Friday, September 18, 2009

2011 Mercedes-Benz E63 AMG Wagon

2011 Mercedes-Benz E63 AMG wagon taillight and liftgate badge2011 Mercedes-Benz E63 AMG wagon

2011 Mercedes-Benz E63 AMG wagon tailpipes

2011 Mercedes-Benz E63 AMG wagon

2011 Mercedes-Benz E63 AMG wagon taillight
Following the very recent introduction of the new 2011 Mercedes-Benz E-class wagon comes the astonishingly powerful AMG version. We’ve been fast-wagon junkies for years, and since carmakers generally don’t give their family haulers enough grunt, we have crafted a few high-horsepower grocery getters of our own and called them Boss Wagons. In 2005, the AMG-tuned Mercedes-Benz E55 wagon appeared, and its 469 hp made it possible for an entire family to win a drag race. That AMG wagon proved that one car could do the job of a minivan (carry seven occupants), a sports car (0–60 in 4.1 seconds), and a luxury car (its refined demeanor and leather interior made it no less coddling than an S-class). Its successor, the 507-hp E63 AMG wagon, was even quicker, running the 0–60 sprint in 4.0 seconds. (Watch the E63 wagon beat an Audi R8 at Milan Dragway.)

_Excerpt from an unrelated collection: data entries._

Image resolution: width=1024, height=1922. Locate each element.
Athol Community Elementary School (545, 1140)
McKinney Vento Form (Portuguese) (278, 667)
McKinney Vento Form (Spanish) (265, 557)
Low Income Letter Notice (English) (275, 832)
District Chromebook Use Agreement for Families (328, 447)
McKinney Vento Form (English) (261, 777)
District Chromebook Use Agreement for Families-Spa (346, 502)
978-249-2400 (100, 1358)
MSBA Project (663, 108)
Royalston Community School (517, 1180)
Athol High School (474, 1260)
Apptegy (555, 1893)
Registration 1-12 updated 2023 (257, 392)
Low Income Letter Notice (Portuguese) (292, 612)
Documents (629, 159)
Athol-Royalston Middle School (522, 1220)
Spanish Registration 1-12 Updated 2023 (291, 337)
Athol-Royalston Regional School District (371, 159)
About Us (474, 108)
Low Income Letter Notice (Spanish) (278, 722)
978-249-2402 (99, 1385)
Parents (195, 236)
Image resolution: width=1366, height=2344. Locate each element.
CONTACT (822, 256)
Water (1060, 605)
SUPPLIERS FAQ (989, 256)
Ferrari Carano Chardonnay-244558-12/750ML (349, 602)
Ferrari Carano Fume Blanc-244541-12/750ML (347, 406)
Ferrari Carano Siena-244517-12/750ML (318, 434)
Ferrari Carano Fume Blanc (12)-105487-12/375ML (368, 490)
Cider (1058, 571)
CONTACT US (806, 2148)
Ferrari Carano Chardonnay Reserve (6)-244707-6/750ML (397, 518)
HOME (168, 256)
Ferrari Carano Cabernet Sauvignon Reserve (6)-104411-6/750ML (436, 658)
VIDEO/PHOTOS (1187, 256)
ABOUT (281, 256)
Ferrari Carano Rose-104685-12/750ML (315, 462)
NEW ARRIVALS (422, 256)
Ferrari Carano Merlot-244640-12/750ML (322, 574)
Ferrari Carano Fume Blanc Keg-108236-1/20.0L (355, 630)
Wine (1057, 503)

Slow sales of AMG’s superwagon and the weak economy had us worried that Mercedes-Benz wouldn’t bring this latest, 518-hp E63 AMG wagon to the U.S. After all, sales of its predecessor were in the low hundreds, making the E63 wagon rarer than the $450,000 McLaren SLR supercar. Plus, the other German manufacturers don’t bring their superwagons—the BMW M5 Touring and the Audi RS6 Avant, in particular—stateside. Why should Mercedes be any different?

But we were relieved to hear at the Frankfurt auto show that unlike its peers—and despite conflicting reports—Mercedes-Benz will allow U.S. customers to special order the E63 wagon. Special-order AMG models aren’t anything new; a few unique customers (who may have been foaming at the mouth) were able to special order the R63 AMG, and a few slightly more rational customers were able to order the previous E63 wagon. This second-gen version should cost just below $100,000, or a few thousand more than the sedan.

Like the sedan, the wagon will get the new seven-speed multi-plate clutch transmission (MCT) also shared with the SL63. We estimate that the sedan version will hustle from 0 to 60 in 4.0 seconds. Traditionally, the AMG E-class wagon has been quicker than the sedan thanks to the additional weight it carries over its rear wheels. Every AMG wagon we’ve tested thus far has outperformed its sedan equivalent; we have no reason to believe that the new E63 wagon will be any different. So, how does an estimated 0–60 time of 3.9 seconds sound? It sounds mighty fine to us, although there is one thing that would be even finer, and that’s Mercedes telling us they’ve put an E63 wagon in the U.S. press fleet.